#### [Task inputs]
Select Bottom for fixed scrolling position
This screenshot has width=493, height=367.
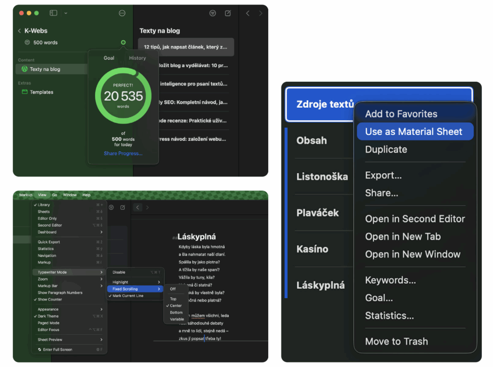click(x=176, y=313)
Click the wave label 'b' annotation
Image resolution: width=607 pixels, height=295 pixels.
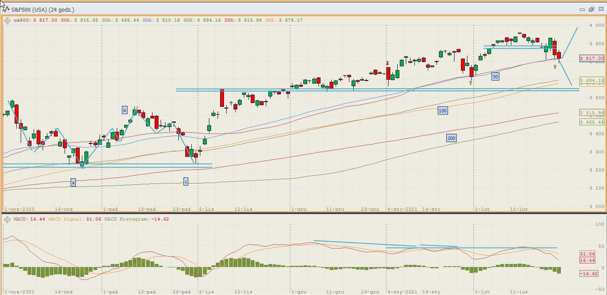(x=125, y=110)
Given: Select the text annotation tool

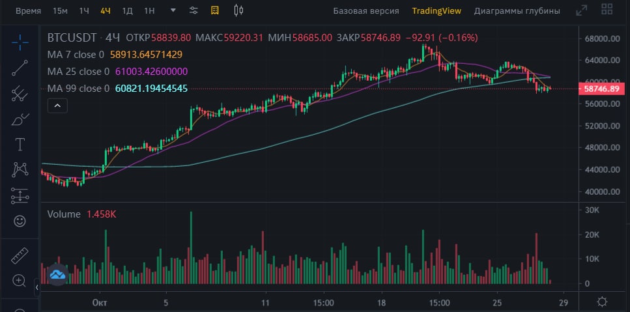Looking at the screenshot, I should (20, 144).
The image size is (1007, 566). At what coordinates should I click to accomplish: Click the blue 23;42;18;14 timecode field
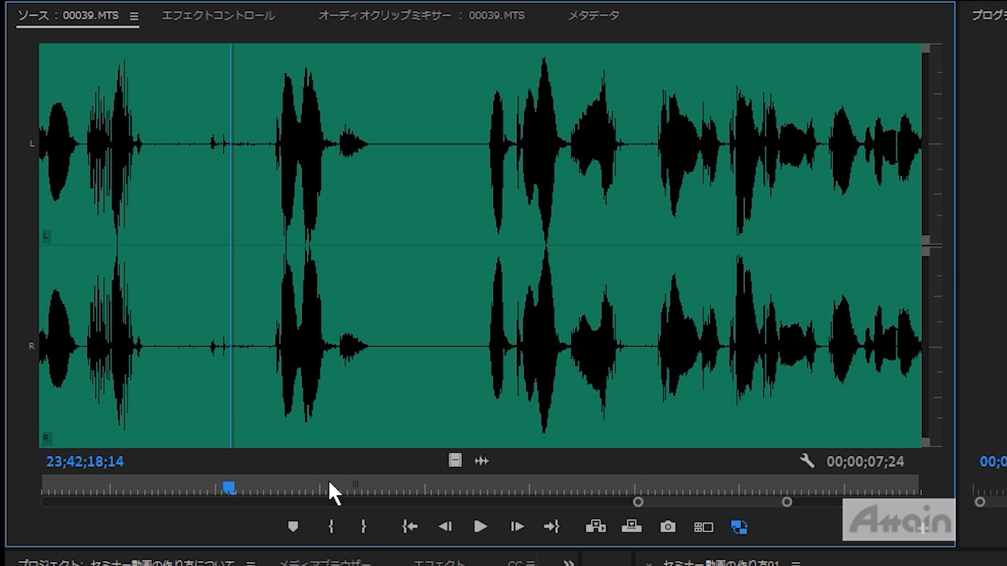pyautogui.click(x=85, y=461)
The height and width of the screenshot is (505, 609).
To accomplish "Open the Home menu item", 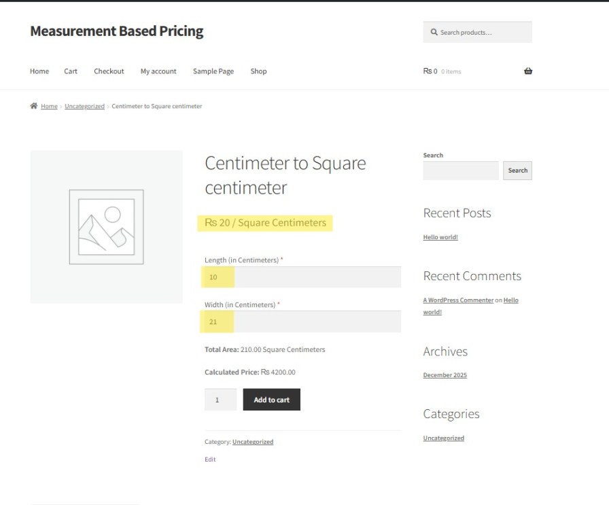I will 39,71.
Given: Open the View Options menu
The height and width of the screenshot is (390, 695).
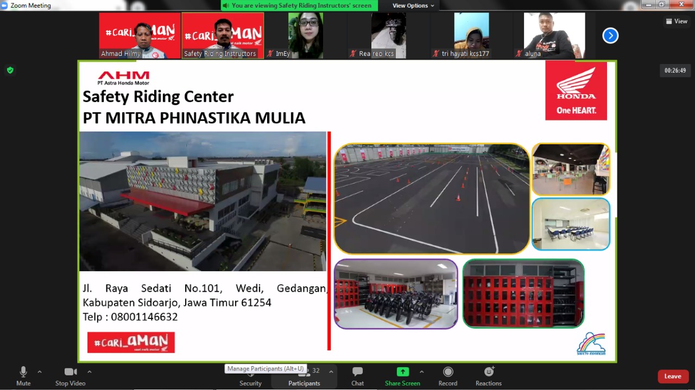Looking at the screenshot, I should 413,5.
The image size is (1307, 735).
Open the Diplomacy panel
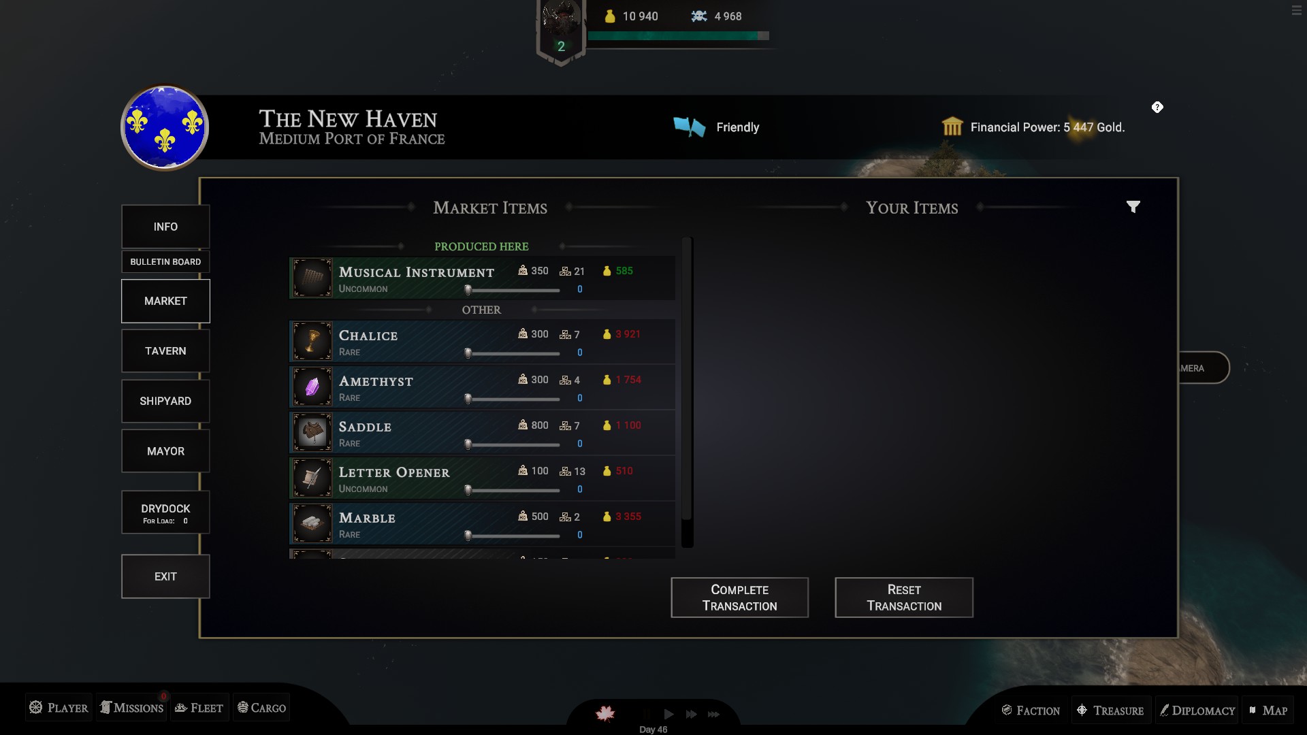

#### [Task item]
Reproduce, word for word, the lines from the one containing "Given: Open the View Options menu" through the final line above. Leave every picture out.

#### [Exercise answer]
Given: Open the View Options menu
The height and width of the screenshot is (390, 695).
Looking at the screenshot, I should 413,5.
The image size is (1307, 735).
Open the Diplomacy panel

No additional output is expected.